§ What to do
Would you return the data below exactly as it stands, with every picture left out?

[[ Data supplied open ]]

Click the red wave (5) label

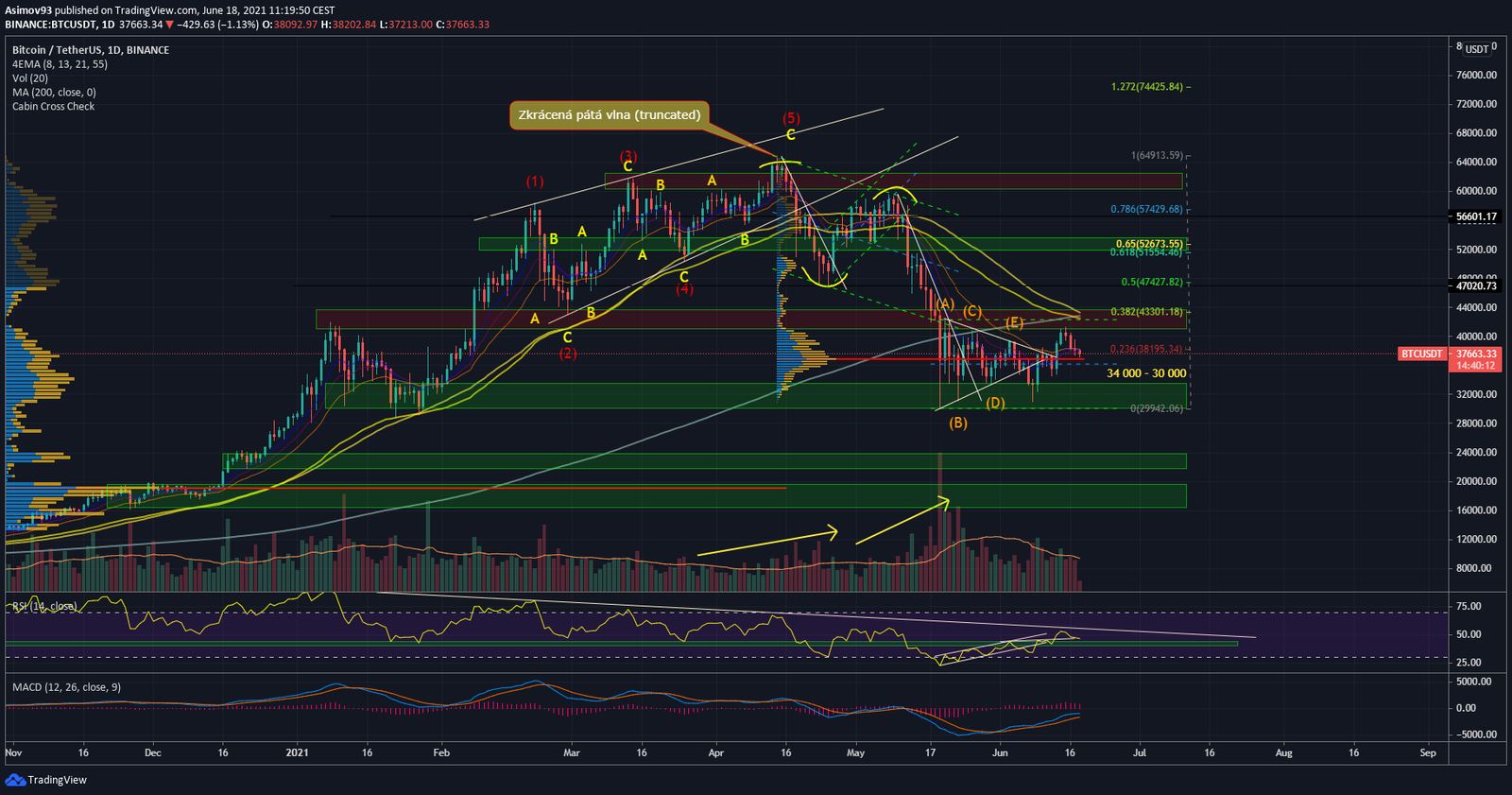[x=791, y=118]
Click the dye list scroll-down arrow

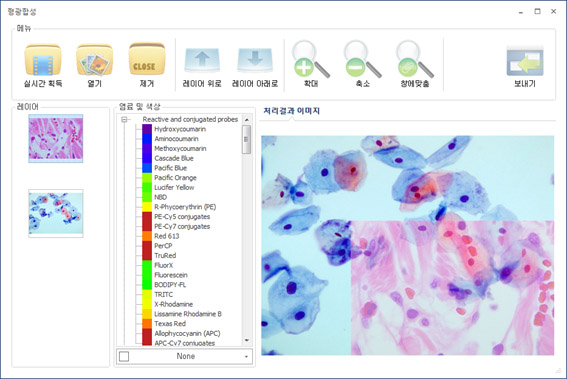(x=247, y=340)
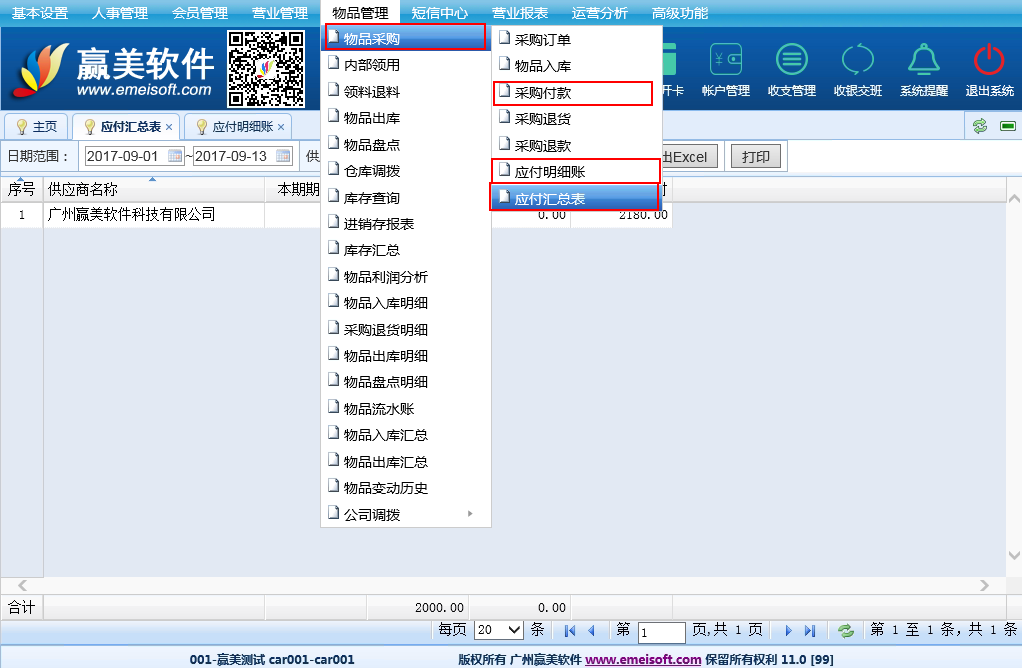Image resolution: width=1022 pixels, height=668 pixels.
Task: Open the end date calendar picker
Action: [283, 156]
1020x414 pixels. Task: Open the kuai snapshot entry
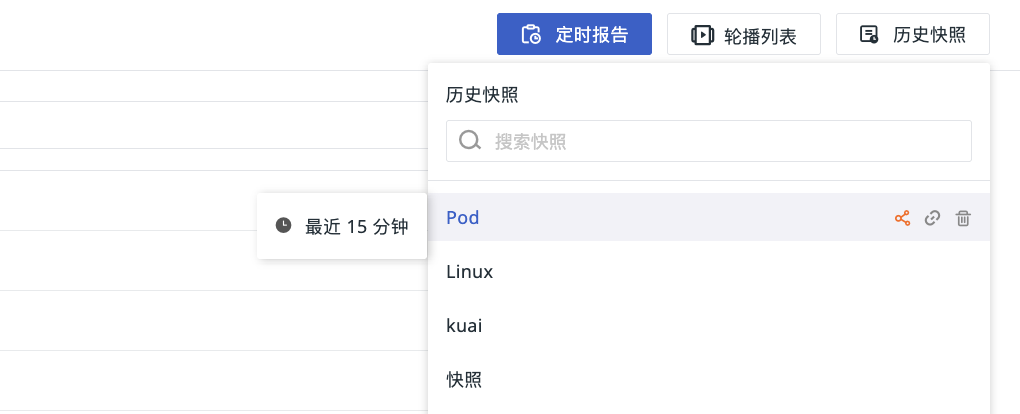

[[ Data supplied closed ]]

§ Response to the task
Click the red wave (5) label

[x=791, y=118]
Click the dye list scroll-down arrow

(x=247, y=340)
Image resolution: width=1022 pixels, height=668 pixels.
Task: Open the end date calendar picker
Action: [283, 156]
1020x414 pixels. Task: Open the kuai snapshot entry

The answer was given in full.